L’Italia raggiunge l’autosufficienza nella bilancia alimentare

L’Italia ha raggiunto per la prima volta, nella storia recente, l’autosufficienza nella bilancia alimentare: le esportazioni di cibi e bevande nazionali hanno superato in valore le importazioni dall’estero, sotto la spinta del cambiamento nei consumi e nel commercio determinati dall’emergenza Covid. E’ quanto emerge da un recente studio della Coldiretti. Nel primo semestre di quest’anno, infatti, le esportazioni agroalimentari Made in Italy hanno raggiunto il valore record di 24,81 miliardi (+12% rispetto allo stesso periodo dell’anno precedente), mentre il valore delle importazioni è stato di 22,95 miliardi.

 

Un cambiamento senza precedenti – ha commentato la Coldiretti – realizzato sotto la spinta della “fame” di Made in Italy all’estero, nonostante le difficoltà determinate dalle chiusure della ristorazione in tutto il mondo, ma anche dalla scelta patriottica nei consumi degli italiani, che hanno privilegiato la qualità dei prodotti nazionali anche per sostenere l’economia e il lavoro del Paese. Infatti, nelle case degli italiani nell’anno del Covid sono cresciuti del +7,6% gli acquisti di prodotti che riportano in etichetta un legame con il Belpaese, superando così gli 8,4 miliardi di euro”.

 

All’estero le vendite del Made in Italy sono sostenute soprattutto dai prodotti base della dieta mediterranea, come il vino, la frutta e verdura, fresca e trasformata, che l’Italia produce in quantità superiori al fabbisogno interno. Ma non mancano casi eclatanti di successo, tra le new entry, come il caviale Made in Italy, le cui esportazioni sono addirittura triplicate nell’ultimo anno (+187%).

 

Tuttavia – sottolinea la Coldiretti – a livello nazionale resta da colmare il pesante deficit produttivo in molti settori importanti, dalla carne al latte, dai cereali fino alle colture proteiche necessarie per l’alimentazione degli animali negli allevamenti.
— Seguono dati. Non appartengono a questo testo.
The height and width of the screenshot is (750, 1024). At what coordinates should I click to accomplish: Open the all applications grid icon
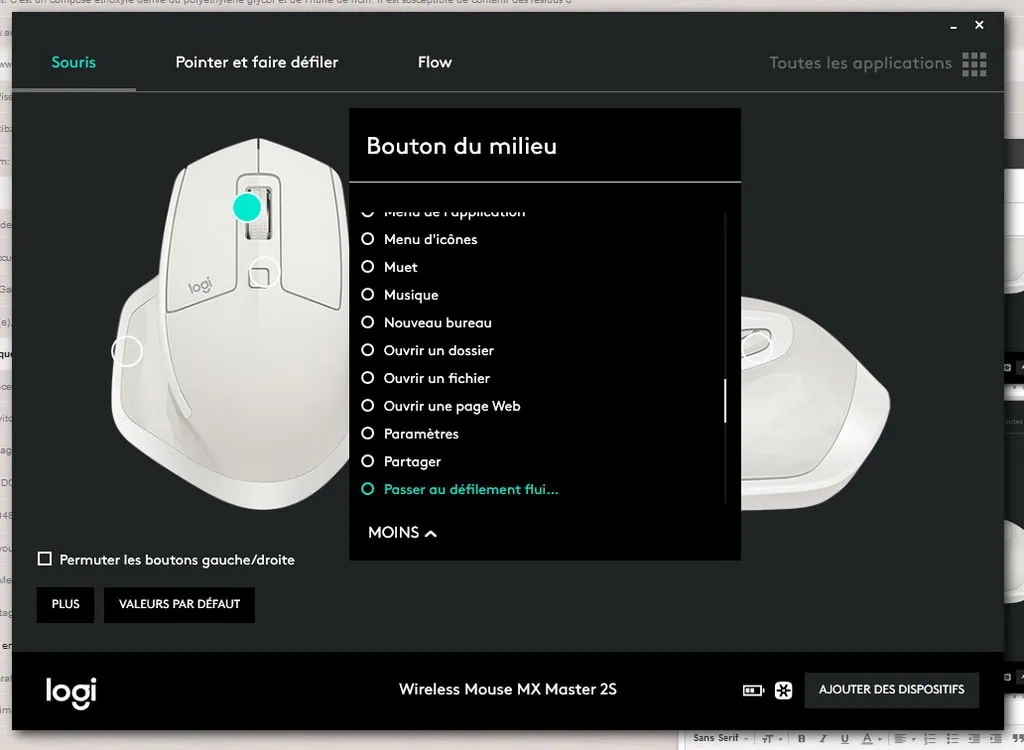tap(974, 64)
In Italia, infatti, è necessario potenziare la produzione per coprire il deficit del 64% del frumento tenero e del 40% per il frumento duro destinato alla produzione di pasta, per il quale si è registrato un calo di autosufficienza in seguito alle massicce importazioni dal Canada. Per quanto riguarda il mais, fondamentale per l’alimentazione degli animali e per le grandi produzioni di formaggi e salumi Dop, l’Italia copre circa la metà (53%) delle proprie necessità”.

 

Il trend negativo riguarda anche la soia, visto che si produce circa 1/3 (31%) del fabbisogno interno.  In Italia, inoltre, si munge nelle stalle nazionali il 75% del latte consumato nel Paese e si produce il 55% del fabbisogno di carne, con l’eccezione positiva per la carne di pollo e per le uova, per le quali il Paese ha raggiunto l’autosufficienza e non ha bisogno delle importazioni dall’estero.

 

Con la pandemia da Covid si sono ridotti gli scambi commerciali, provocando accaparramenti, speculazioni e incertezze, fattori che hanno spinto la corsa dei singoli Stati ai beni essenziali per la popolazione. Un fenomeno che ha fatto salire i prezzi dei prodotti alimentari a livello mondiale ai massimi da quasi sette anni. Fra l’altro, i timori sugli approvvigionamenti di cibo hanno convinto la stessa Unione Europea a lanciare una consultazione pubblica per realizzare un piano finalizzato a conquistare l’autosufficienza in diversi settori chiave.

 

Comunque, l’emergenza globale provocata dalla pandemia ha fatto emergere una consapevolezza diffusa sul valore strategico rappresentato dal cibo e sulle necessarie garanzie di qualità e sicurezza.Per questo – ha dichiarato Ettore Prandini, il presidente nazionale della Coldiretti – servono sistemi di etichettatura trasparenti sull’origine delle materie prime e che non siano ingannevoli; nello stesso tempo, non possiamo pensare a un modello dove vi sia spazio per l’artificio e i cibi sintetici, dove si assista alla concentrazione eccessiva dei fattori produttivi, dove prevalga l’interesse particolare delle grandi multinazionali che spingono per l’omologazione su un modello dove il cibo sia sempre e solo una commodity”.